RNA-Seq approach for accurate characterization of splicing efficiency of yeast introns.

Abstract

Introns in different genes, or even different introns within the same gene, often have different splice sites and differ in splicing efficiency (SE). One expects mass-transcribed genes to have introns with higher SE than weakly transcribed genes. However, such a simple expectation cannot be tested directly because variable SE for these genes is often not measured. Mechanistically, SE should depend on signal strength at key splice sites (SS) such as 5'SS, 3'SS and branchpoint site (BPS), i.e., SE = F(5'SS, 3'SS, BPS). However, without SE, we again cannot model how these splice sites contribute to SE. Here I present an RNA-Seq approach to quantify SE for each of the 304 introns in yeast (Saccharomyces cerevisiae) genes, including 24 in the 5'UTR, by measuring 1) number of reads mapped to exon-exon junctions (NEE) as a proxy for the abundance of spliced form, and 2) number of reads mapped to exon-intron junction (NEI5 and NEI3 at 5' and 3' ends of intron) as a proxy for the abundance of unspliced form. The total mRNA is NTotal = NEE + p * NEI5 + (1-p) * NEI3, with the simplest p = 0.5 but statistical methods were presented to estimate p from data. An estimated p is needed because NEI5 is expected to be smaller than NEI3 due to 1) step 1 splicing occurs before step 2 so EI5 is broken before EI3, 2) enrichment of poly(A) mRNA by oligo-dT, and 3) 5' degradation.

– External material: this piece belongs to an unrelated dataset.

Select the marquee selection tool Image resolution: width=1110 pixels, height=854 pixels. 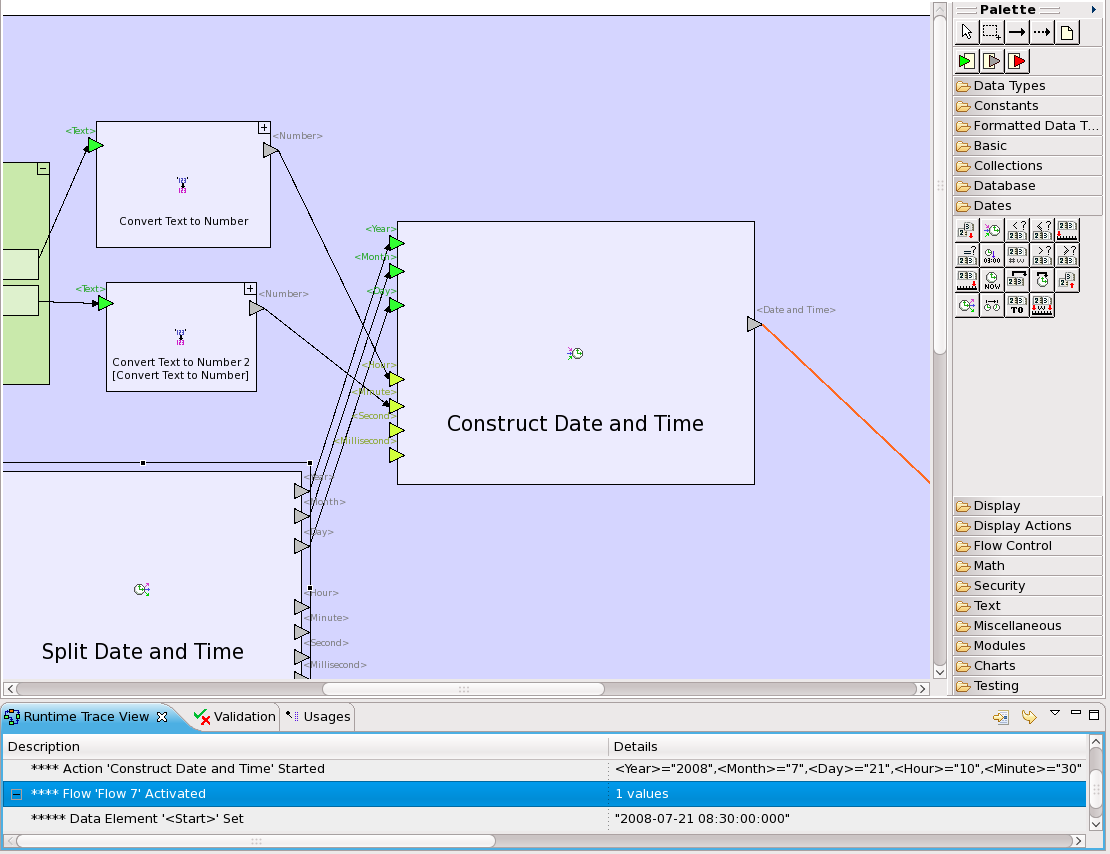(x=991, y=32)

SE is defined as the proportion (NEE/NTotal). Application of the method shows that ribosomal protein messages are efficiently and mostly cotranscriptionally spliced. Yeast genes with long introns are also spliced efficiently. HAC1/YFL031W is poorly spliced partly because its splicing involves a nonspliceosome mechanism and partly because Ire1p, which participate in splicing HAC1, is hardly expressed. Many putative yeast genes have low SE, and some splice sites are incorrectly annotated.